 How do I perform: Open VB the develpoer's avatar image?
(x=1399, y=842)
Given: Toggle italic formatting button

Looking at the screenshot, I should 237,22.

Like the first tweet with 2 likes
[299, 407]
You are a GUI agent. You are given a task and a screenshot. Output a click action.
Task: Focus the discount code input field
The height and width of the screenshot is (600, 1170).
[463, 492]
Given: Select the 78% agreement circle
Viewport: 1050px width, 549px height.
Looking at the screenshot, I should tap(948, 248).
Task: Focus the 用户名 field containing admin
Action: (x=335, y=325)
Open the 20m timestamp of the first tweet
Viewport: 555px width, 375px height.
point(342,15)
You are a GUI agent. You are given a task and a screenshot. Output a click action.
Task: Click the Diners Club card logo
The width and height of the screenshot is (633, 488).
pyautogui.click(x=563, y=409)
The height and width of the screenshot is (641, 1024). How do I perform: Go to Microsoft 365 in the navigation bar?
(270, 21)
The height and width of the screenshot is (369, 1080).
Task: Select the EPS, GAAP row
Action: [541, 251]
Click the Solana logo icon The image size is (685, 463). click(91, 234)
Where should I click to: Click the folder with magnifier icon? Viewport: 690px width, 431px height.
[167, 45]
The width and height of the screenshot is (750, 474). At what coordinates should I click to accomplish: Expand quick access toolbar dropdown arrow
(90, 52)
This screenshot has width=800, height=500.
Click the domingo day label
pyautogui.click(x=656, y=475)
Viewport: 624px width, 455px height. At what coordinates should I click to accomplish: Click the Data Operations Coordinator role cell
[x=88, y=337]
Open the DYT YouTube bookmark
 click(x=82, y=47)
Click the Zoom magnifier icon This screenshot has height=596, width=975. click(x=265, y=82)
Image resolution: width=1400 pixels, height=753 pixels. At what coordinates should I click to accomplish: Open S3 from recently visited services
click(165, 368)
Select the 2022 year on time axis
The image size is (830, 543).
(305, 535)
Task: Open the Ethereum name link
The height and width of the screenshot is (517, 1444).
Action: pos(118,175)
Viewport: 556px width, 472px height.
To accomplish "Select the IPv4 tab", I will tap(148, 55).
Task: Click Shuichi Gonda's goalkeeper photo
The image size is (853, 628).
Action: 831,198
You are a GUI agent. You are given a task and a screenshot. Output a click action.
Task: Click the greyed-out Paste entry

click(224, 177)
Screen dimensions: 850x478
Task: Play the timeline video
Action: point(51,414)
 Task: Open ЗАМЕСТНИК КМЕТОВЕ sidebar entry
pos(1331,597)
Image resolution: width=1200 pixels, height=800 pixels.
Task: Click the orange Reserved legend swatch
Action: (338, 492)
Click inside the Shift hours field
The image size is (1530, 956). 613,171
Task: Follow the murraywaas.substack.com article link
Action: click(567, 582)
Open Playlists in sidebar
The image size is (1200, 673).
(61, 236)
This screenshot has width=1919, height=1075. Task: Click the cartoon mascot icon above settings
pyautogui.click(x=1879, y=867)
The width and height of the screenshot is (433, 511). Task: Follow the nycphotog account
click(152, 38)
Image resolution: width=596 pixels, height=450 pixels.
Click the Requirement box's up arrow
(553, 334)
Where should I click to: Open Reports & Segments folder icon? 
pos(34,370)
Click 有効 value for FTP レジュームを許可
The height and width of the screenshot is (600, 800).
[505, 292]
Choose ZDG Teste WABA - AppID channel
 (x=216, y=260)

+++

# TASK OBJECTIVE:
State the number of lines in the data that carry "logo", and add nothing to it.

# RESULT FOR THIS TASK:
2